* **読む文章**:
+===+
東京大学は,光照射によってアルツハイマーモデルマウスの脳内で非侵襲的にアミロイドβ(Aβ)の凝集体を低減する化学触媒の開発に成功した(ニュースリリース)。
アルツハイマー病の発症には,Aβというペプチドが凝集して神経細胞を傷つけることが関わっていると考えられている。
研究グループはこれまでに,化学触媒を用いた酸素化反応に基づく新しいアルツハイマー病治療法の研究を進めてきた。光照射下で触媒を作用させてAβを酸素化し,これによりAβの凝集性や毒性が抑制できることを見いだしてきた。しかし,これまでの触媒は血液脳関門を透過することができなかったため,脳内でAβを酸素化するためには,侵襲性の高い手術を伴う直接的な脳への触媒投与と光デバイスからの光照射が必要だった。
より侵襲性の低い脳内Aβの酸素化の実現を目指して研究を行なった結果,今回,血液脳関門を通過可能な全く新しい触媒を開発した。この触媒は,血液脳関門を通過できる小さい分子量の化合物であるにもかかわらず,マウスの頭蓋骨を通過するオレンジ色の光を吸収することができるという。
さらに,この触媒は,分子の屈曲運動性を活性発現のスイッチとすることにより,Aβを選択的に酸素化できる。すなわち,Aβが存在しない時は屈曲運動により触媒活性がオフになっており,Aβと結合すると運動性が低下して触媒活性がオンになる。このスイッチ機構は,副作用を抑えてAβに対し選択的に反応するために重要となる。
+===+
* **一覧**:

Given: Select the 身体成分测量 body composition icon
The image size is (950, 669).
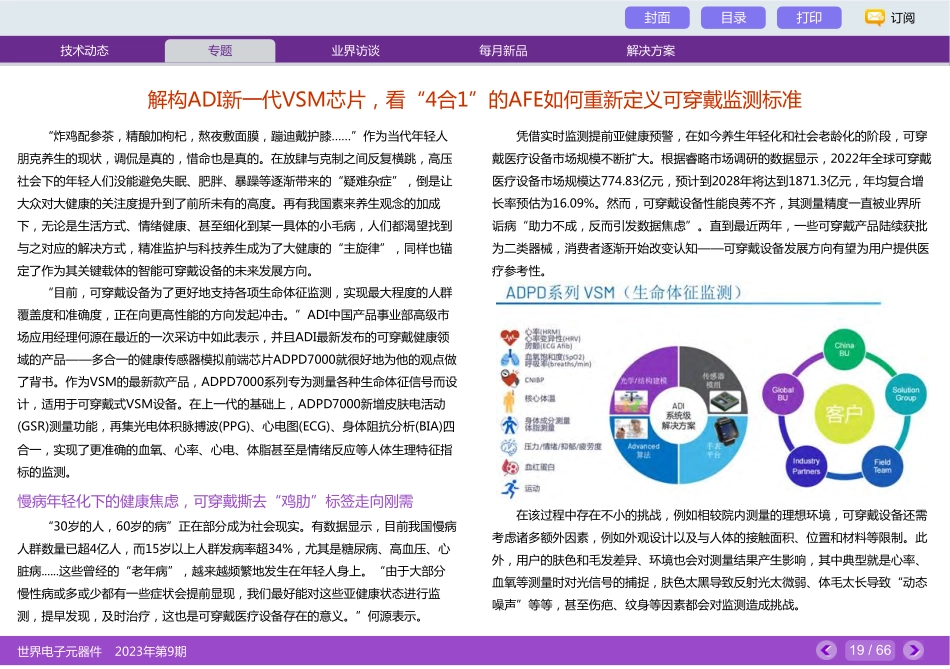Looking at the screenshot, I should pyautogui.click(x=509, y=424).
+===+
* **課題 1**:
アルツハイマー病治療の触媒についての文章を読み、次の問いに答えてください。
(a) これまでの触媒で脳内のAβを酸素化するには、何が必要だったか。
(b) 新しい触媒が吸収できるのは、どのような光か。
(c) Aβと結合すると、触媒の運動性と触媒活性はどうなるか。
* **課題 2**:
アルツハイマー病治療の触媒についての文章を、最後の文の後から続けて書いてください。

* **解答 1**:
(a) 侵襲性の高い手術を伴う直接的な脳への触媒投与と、光デバイスからの光照射が必要だった。
(b) マウスの頭蓋骨を通過するオレンジ色の光である。
(c) 運動性が低下し、触媒活性がオンになる。

* **解答 2**:
今回開発した触媒を静脈内投与したのち,体外から光を照射するという非侵襲的な手法により,アルツハイマー病モデルマウス脳内のAβを酸素化し,結果的に脳内のAβ凝集体を減少することに成功したという。
研究グループは今後,マウス脳内でのAβの酸素化により脳の機能が回復するか,アルツハイマー病に見られる行動異常などの症状が改善するか,などについて検討を進める。同時に,マウスと比べて頭蓋骨の厚いヒトにおいても非侵襲的な脳内Aβの酸素化が可能かどうかなど,臨床応用に則した観点での検討を進めていく。
現在,アルツハイマー病に対する根本的治療薬は存在しないが,この成果は,アルツハイマー病治療法の創出につながることが期待されるもの。また,このような触媒反応を用いた触媒医療戦略は,同じくペプチドやタンパク質が凝集して発症する様々な疾患(アルツハイマー病以外の認知症,パーキンソン病,筋萎縮性側索硬化症,末梢アミロイドーシスなど)に対しても,普遍的に適用できる概念だとしている。